Tegemeo Women Group Factsheet
- Founded in 2001
- WfWP member since 2005
- Mission: To supporting women to participate in taking decisions in and about the access to and management of water in the community, to improve the health of the people, to eliminate poverty, and to make the watersupply sustainable and to be an example for other groups in rural areas
- Focus area: Mweteni village, Tanzania
- Level: local
- Main themes: water, sanitation, environment, agriculture, gender, sustainable development
- Beneficiaries: 12.000
- Staff: -
- Volunteers: 29 (inclusive members of TWG)
- Annual budget (average): € 75,000.00
Both support and expectations were low when Tegemeo in 2005 was launched by a small local women group to promote gender equality at community level through a water and sanitation project, serving some 12.000 citizens in four Mweteni villages. The initiative faced scepticism from the water sector and authorities. What on earth would local women know about water, right? Donors too were reluctant to support the project, it being led by grassroots women.

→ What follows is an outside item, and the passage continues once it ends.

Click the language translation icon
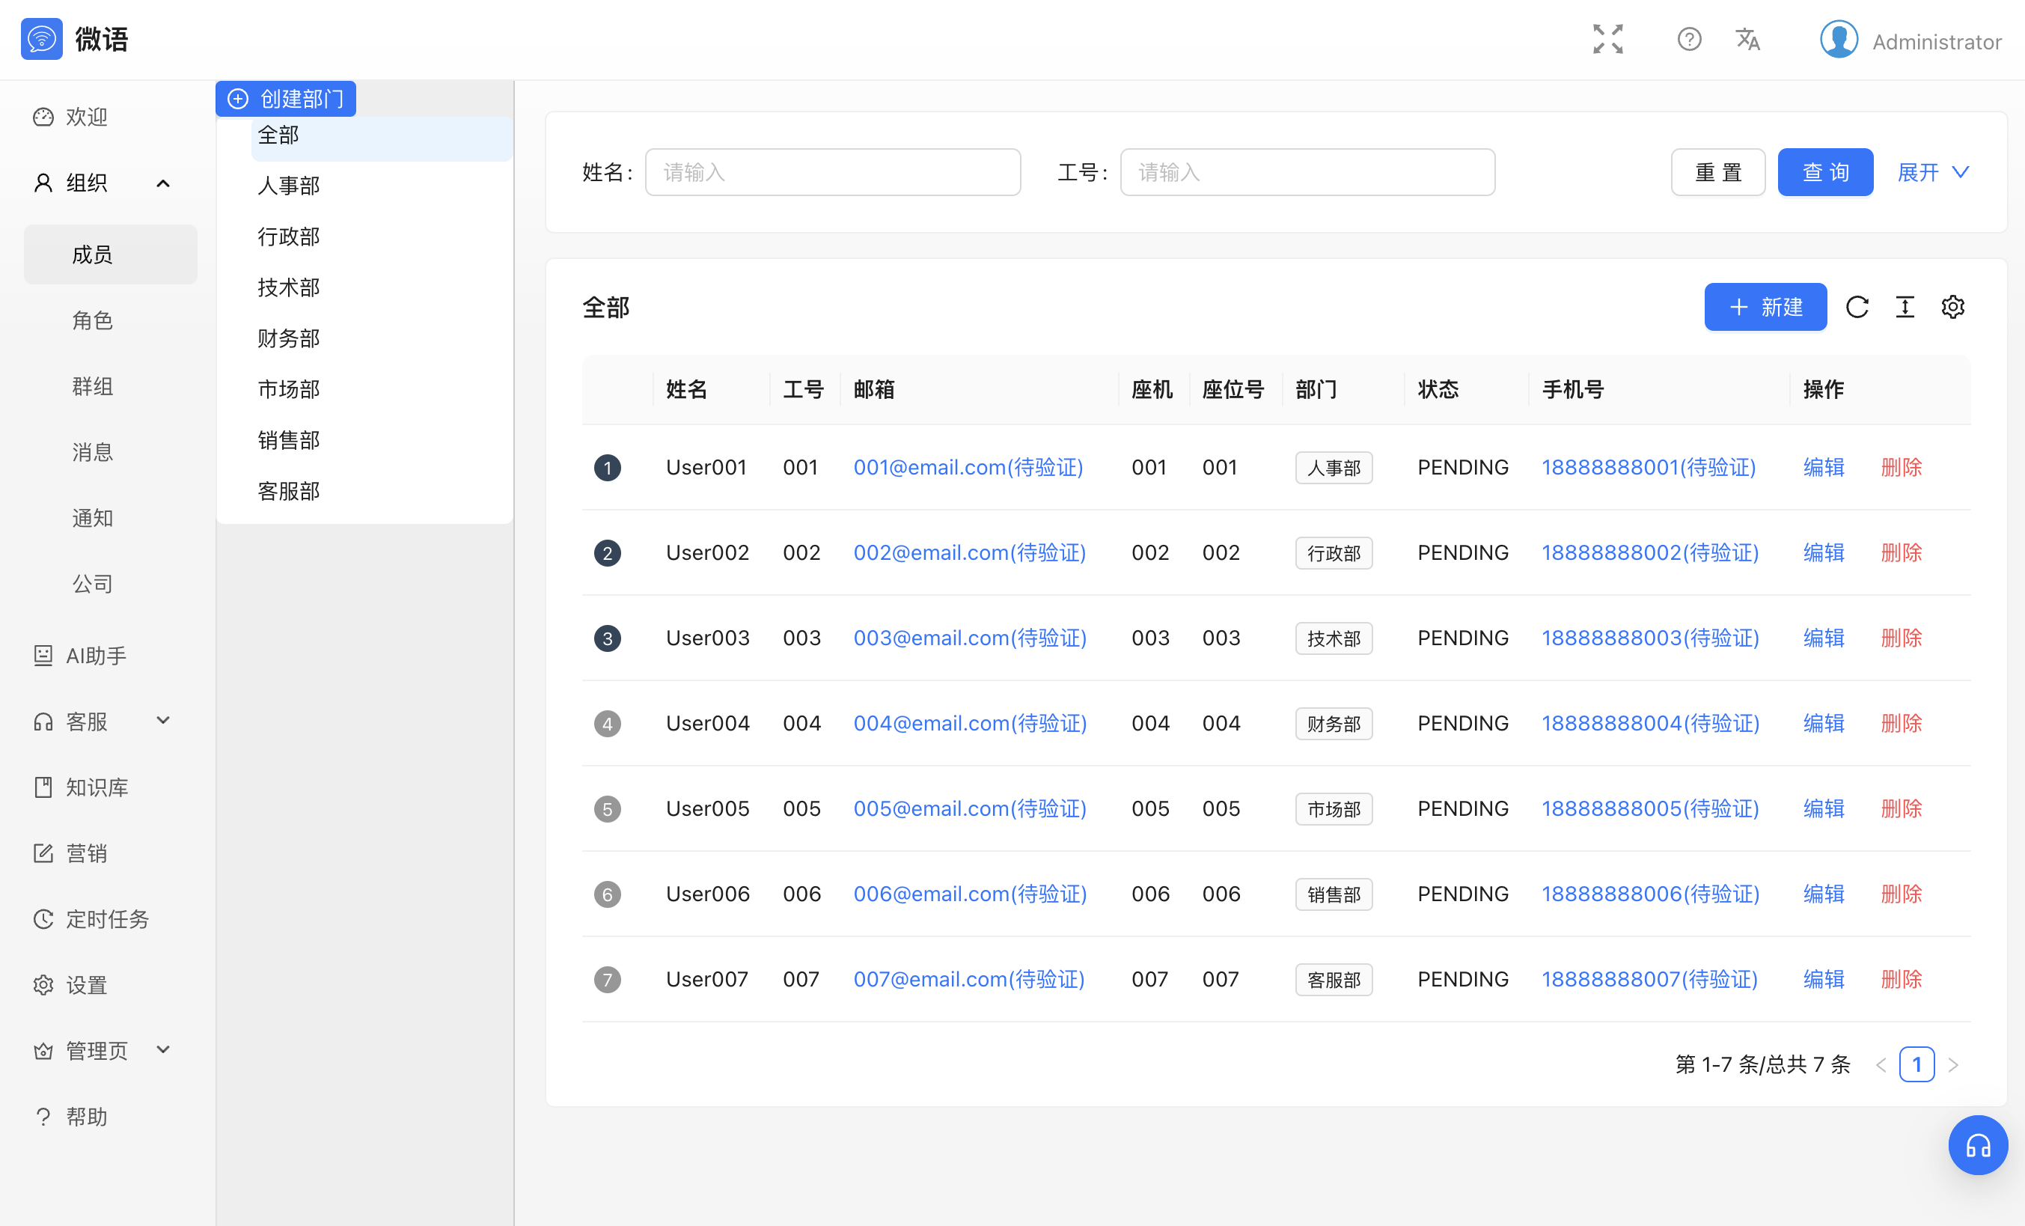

Mweteni people were unwilling to cooperate, having seen a few too many consultants and development organisations passing by without delivering lasting improvements of their situation. Corrupt practices of the local project manager and contractors and unprecedented bad weather conditions during the building phase further complicated matters. And these were just some of the many challenges Tegemeo had to overcome, situated in a very remote area of Tanzania on top of that.
Yet… Within ten years Tegemeo exceeded even its own expectations in the support delivered to Mweteni. The people of Mweteni have safe access to water. They understand much more about the importance of hygiene and adequate sanitation. Children can attend school four hours more per week because access to water is near. They receive healthy meals because of water for school vegetable gardens. Schools and other public places have proper toilets. The economic development of the entire community is boosted. And: women in Mweteni now fully and prominently participate in all decision-making and communications on water and sanitation issues in the district.
From being a lobbyist in the early days, sensitizing the community and pressurizing local authorities to take an active stance in water provision, Tegemeo has grown into being the driving force behind community consultations and multi-stakeholder engagement.
Today Tegemeo is a highly competent membership organisation capable of project oversight and financial administration. Tegemeo members have become trainers on sanitation, hygiene and women rights, presenting their approach at regional and national workshops.
Project results to-date:
- Availability of water in 4 sub-villages, changed women’s lives; which has provided enough time for women to engage themselves in economic and social lives/issues and participation in village meetings.
- Water being available nearer to their homes, this has lessened the burden of women going for search of water in long distance.
- Formation and capacity building of the Water Committees. COMWE (Water Committee of Mweteni) is responsible for day-to-day management and monitoring of the systems and the water quality. This was done through assigned COMWE members trained through the project. COMWE was formed and legally registered.
- Rain Water Harvesting units for schools and hospital. Because of the availability of water via the RWH-unit the hospital is more proper. Nurses got more time to take care of the patients instead spending time on fetching water. The environment around the hospital is more proper. From the RWH-units schools get enough water for gardening. As a result they got vegetable-gardens. Also around the schools trees are planted.
- Improvement of sanitation condition and personal hygiene behaviour. To accomplish this the following activities have been established by PHAST-facilitators and TWG:
- Household to household trainings of the beneficiaries of water;
- Trainings and demonstrations to the village school receiving RWH-units;
- The trainings conducted by the Community PHAST facilitators (CPFs) who were formed during Phase 1 of the project;
- Already installed water committees were involved, because it is an opportunity for a refresher course and cross fertilisation between the subvillages.